ECLI:NL:RBDHA:2021:15734
Rechtbank Den Haag
- Eerste aanleg - enkelvoudig
- Rechtspraak.nl
Afwijzing asielaanvraag op basis van Dublinverordening met interstatelijk vertrouwensbeginsel
In deze zaak heeft de Rechtbank Den Haag op 6 mei 2021 uitspraak gedaan in een asielprocedure waarbij eiseres, vertegenwoordigd door haar gemachtigde mr. R.J.J. Flantua, een verblijfsvergunning asiel voor bepaalde tijd had aangevraagd. De Staatssecretaris van Justitie en Veiligheid, vertegenwoordigd door mr. F.F.M. van de Kamp, heeft de aanvraag echter niet in behandeling genomen, omdat Italië volgens de Dublinverordening verantwoordelijk is voor de behandeling van de asielaanvraag. Eiseres heeft hiertegen beroep ingesteld.
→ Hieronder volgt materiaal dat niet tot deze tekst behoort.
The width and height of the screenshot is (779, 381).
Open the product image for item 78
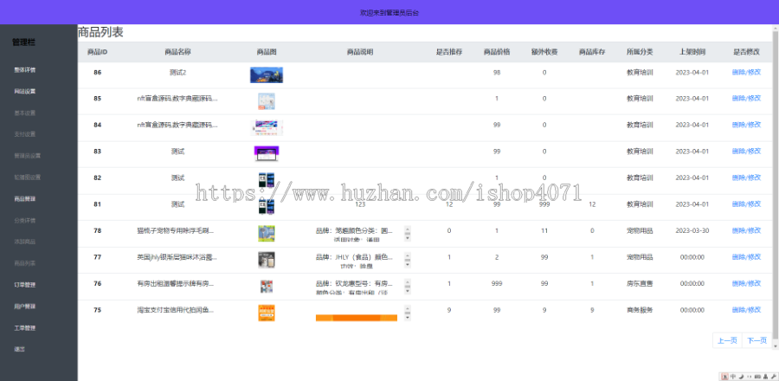pyautogui.click(x=267, y=233)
Tijdens de zitting op 4 mei 2021 heeft eiseres haar zorgen geuit over haar veiligheid in Italië, waar zij bang is voor haar ex-man en zijn broers. Ze heeft ook gewezen op haar kwetsbare positie als alleenstaande vrouw en haar psychische klachten. De rechtbank heeft echter geoordeeld dat de Staatssecretaris op basis van het interstatelijk vertrouwensbeginsel mag uitgaan van de verantwoordelijkheden van Italië. Eiseres heeft niet voldoende bewijs geleverd dat Italië haar niet de juiste opvang en zorg kan bieden.
De rechtbank heeft vastgesteld dat de Italiaanse autoriteiten hebben ingestemd met de verantwoordelijkheid voor de asielaanvraag en dat er geen structurele gebreken zijn in het Italiaanse asiel- en opvangsysteem die het interstatelijk vertrouwensbeginsel ondermijnen. De rechtbank heeft het beroep van eiseres ongegrond verklaard en geen aanleiding gezien voor een proceskostenveroordeling. De uitspraak is openbaar gemaakt en kan worden aangevochten bij de Afdeling bestuursrechtspraak van de Raad van State binnen één week na bekendmaking.